Extrait à lire ->
▬▬▬
On est tous égaux devant la Loi… mais certains sont plus égaux que d’autres. Les journalistes, par exemple. Depuis des années, ils aspirent à changer de statut et à remplacer à tout bout de champs juges et électeurs ou plus précisément encore les directeurs de conscience d’antan. Ils brandissent leur « droit à l’information » comme autrefois les chevaliers leurs étendards ou les curés leur croix… et entendent donc bénéficier tout naturellement de privilèges interdits au vulgum pecus. Un journaliste est au-dessus des lois, qu’on se le dise. Quand on veut le faire passer sous les fourches caudines de celles-ci, le crime de lèse-journaliste est manifeste.
Six jours que le terrible martyr enduré par Vittorio de Filippis, ex-directeur du journal Libération, est commenté à longueurs d’ondes.
Après qu’une plainte pour diffamation ait été déposée contre lui, il n’avait pas répondu à la convocation du juge chargé d’instruire l’affaire. Le journaliste affirme n’avoir jamais reçu de convocation. Dont acte. Si celle-ci ne lui a pas été signifiée officiellement et donc qu’il soit possible qu’il l’ignora, on peut comprendre que son interpellation manu militari à son domicile, un beau matin, soit quelque peu excessive… mais en toute légalité toutefois, comme son menottage, mesure obligatoire à appliquer par les policiers pour tout déplacement de personne sous leur responsabilité… tout autant que sa « fouille à corps » après qu’on lui ait signifié sa garde à vue.
« C’est la procédure » a rappelé madame la ministre de l’Intérieur.
Une procédure qui doit être la même pour tous, du moins dans l’esprit de la loi, mais par dans celui des médias.
▬▬▬
Informations affichées ->
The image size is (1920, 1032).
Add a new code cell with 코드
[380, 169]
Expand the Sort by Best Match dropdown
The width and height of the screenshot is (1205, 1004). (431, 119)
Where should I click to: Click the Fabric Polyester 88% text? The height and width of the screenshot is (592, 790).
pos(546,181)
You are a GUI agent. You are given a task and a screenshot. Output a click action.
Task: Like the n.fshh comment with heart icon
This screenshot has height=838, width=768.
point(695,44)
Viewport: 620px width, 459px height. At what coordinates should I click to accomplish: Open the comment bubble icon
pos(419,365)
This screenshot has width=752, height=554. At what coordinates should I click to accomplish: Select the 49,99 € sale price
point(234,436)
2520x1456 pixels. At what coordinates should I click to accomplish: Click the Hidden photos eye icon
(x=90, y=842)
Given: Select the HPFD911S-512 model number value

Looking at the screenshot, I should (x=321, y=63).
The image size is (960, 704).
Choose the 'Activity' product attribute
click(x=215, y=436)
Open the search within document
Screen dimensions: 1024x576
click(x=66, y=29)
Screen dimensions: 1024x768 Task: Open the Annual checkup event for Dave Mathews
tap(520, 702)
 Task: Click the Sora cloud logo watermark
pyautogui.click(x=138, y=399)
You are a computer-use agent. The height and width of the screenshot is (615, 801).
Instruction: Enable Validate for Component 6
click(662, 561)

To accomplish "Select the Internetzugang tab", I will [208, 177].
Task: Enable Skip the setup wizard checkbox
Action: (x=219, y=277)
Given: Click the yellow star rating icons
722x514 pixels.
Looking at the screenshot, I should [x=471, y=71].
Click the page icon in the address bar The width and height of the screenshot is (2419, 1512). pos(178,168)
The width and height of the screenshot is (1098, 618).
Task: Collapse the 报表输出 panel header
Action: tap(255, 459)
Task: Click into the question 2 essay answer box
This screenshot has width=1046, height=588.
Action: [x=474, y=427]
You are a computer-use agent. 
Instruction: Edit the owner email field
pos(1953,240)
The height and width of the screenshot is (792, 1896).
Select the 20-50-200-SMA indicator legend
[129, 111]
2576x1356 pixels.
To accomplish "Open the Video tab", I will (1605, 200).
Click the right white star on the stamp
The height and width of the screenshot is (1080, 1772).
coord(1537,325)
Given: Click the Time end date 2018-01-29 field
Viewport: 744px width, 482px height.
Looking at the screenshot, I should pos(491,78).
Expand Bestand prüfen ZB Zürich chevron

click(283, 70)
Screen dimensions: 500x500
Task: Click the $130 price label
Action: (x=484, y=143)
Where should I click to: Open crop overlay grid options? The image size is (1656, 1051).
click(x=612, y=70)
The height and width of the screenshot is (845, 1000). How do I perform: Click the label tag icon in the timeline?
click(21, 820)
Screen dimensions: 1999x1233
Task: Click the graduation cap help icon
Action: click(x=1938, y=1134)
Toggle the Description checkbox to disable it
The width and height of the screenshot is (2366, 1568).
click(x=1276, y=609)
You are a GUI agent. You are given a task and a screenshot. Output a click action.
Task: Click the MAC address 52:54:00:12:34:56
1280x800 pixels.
▬▬▬
Problèmes à résoudre ->
- a) Répondez aux questions suivantes à partir de l'extrait.
(i) Quelle fonction Vittorio de Filippis occupait-il auparavant ?
(ii) Pour quel motif une plainte a-t-elle été déposée contre lui ?
(iii) Qui a rappelé « C'est la procédure » ?
- b) D'après l'extrait, qui les journalistes aspirent-ils à remplacer ? Donnez la liste complète.

Réponses par tâche ->
- a)
(i) Il était directeur du journal Libération.
(ii) Pour diffamation.
(iii) La ministre de l'Intérieur.

- b) Les juges, les électeurs et les directeurs de conscience d'antan.